START Data extracts

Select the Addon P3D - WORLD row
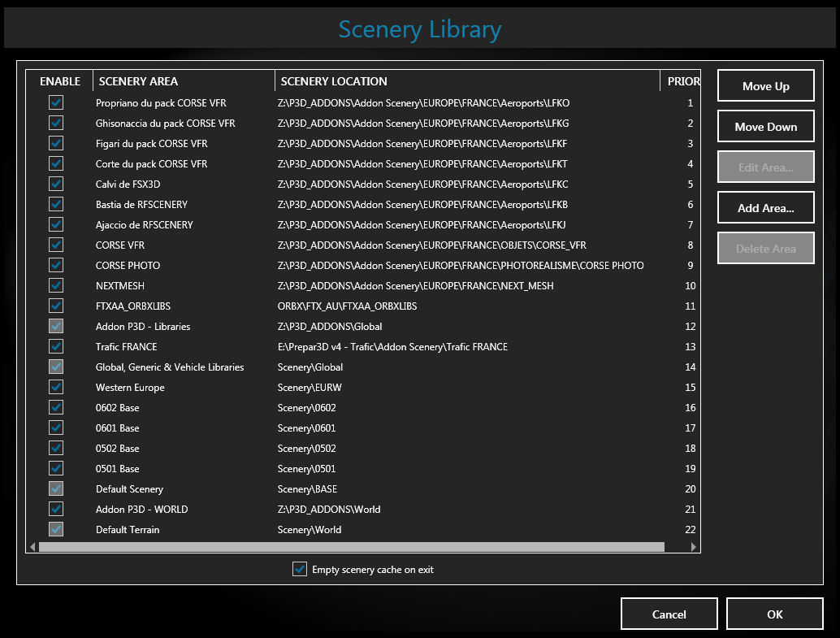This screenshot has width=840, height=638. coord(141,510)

END Data extracts
START Data extracts

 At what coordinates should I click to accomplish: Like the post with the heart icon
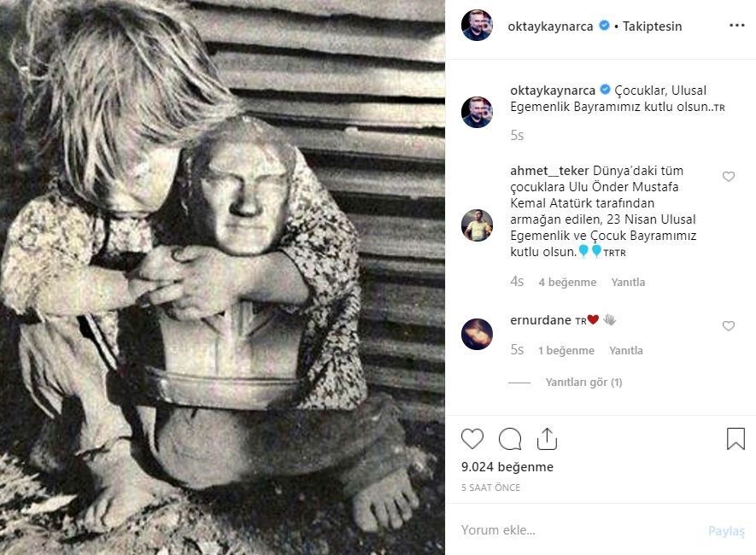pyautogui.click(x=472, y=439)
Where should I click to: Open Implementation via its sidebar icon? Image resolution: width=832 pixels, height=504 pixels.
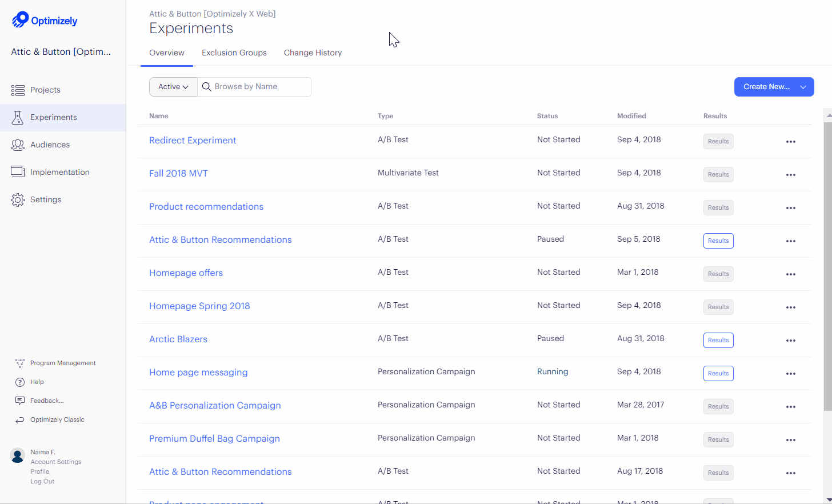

END Data extracts
START Data extracts

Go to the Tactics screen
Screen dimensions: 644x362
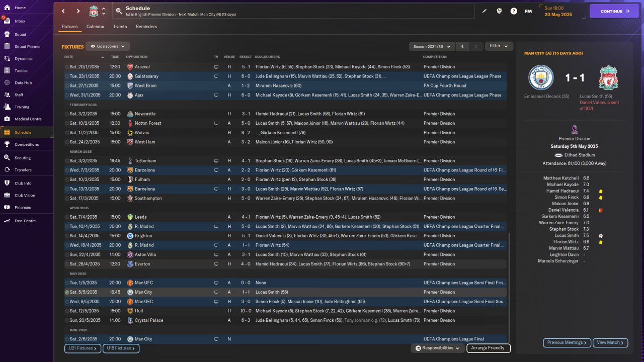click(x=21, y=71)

END Data extracts

Work instruction:
Could you repeat, exactly, only the lines above starting at the one that has "At what coordinates" and stopping after the one that has "Where should I", without the pictures?

Result of this exercise:
 At what coordinates should I click to accomplish: Like the post with the heart icon
pyautogui.click(x=472, y=439)
Where should I click to: Open Implementation via its sidebar icon? Image resolution: width=832 pixels, height=504 pixels.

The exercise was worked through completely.